Return the line containing "The image size is (700, 430)." and all lines after it exactly; stop at the end of the material.

Given data: Begin

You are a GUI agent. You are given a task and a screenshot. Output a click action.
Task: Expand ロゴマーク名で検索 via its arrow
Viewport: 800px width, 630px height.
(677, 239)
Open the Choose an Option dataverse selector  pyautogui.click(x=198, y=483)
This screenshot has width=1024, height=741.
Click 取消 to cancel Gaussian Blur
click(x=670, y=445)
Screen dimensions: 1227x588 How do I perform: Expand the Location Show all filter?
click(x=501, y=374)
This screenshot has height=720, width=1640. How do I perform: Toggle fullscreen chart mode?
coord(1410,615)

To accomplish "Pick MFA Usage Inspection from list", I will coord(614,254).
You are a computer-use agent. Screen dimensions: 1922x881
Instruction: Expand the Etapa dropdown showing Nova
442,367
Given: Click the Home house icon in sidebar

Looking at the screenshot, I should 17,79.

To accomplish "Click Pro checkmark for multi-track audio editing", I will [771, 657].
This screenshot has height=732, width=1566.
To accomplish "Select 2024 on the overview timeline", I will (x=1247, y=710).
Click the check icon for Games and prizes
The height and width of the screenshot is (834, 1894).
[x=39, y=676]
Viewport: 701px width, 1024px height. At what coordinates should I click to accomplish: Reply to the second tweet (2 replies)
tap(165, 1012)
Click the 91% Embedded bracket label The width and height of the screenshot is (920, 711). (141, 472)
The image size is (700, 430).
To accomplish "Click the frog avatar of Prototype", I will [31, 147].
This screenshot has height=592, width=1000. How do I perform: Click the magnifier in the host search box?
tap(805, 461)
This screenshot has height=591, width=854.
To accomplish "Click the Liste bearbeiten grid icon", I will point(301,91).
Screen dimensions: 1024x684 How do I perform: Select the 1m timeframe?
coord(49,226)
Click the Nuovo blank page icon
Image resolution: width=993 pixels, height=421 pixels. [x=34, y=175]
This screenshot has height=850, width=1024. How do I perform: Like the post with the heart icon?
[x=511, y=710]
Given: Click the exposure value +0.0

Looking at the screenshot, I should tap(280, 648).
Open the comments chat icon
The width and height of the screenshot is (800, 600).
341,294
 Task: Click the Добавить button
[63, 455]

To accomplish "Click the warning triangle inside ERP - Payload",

Given data: End

▸ Problem solution:
The image size is (700, 430).
To accomplish "Click the frog avatar of Prototype", I will [31, 147].
This screenshot has height=592, width=1000. How do I perform: Click the magnifier in the host search box?
tap(805, 461)
This screenshot has height=591, width=854.
To accomplish "Click the Liste bearbeiten grid icon", I will point(301,91).
Screen dimensions: 1024x684 How do I perform: Select the 1m timeframe?
coord(49,226)
Click the Nuovo blank page icon
Image resolution: width=993 pixels, height=421 pixels. [x=34, y=175]
This screenshot has height=850, width=1024. How do I perform: Like the post with the heart icon?
[x=511, y=710]
Given: Click the exposure value +0.0

Looking at the screenshot, I should tap(280, 648).
Open the comments chat icon
The width and height of the screenshot is (800, 600).
341,294
 Task: Click the Добавить button
[63, 455]

To accomplish "Click the warning triangle inside ERP - Payload",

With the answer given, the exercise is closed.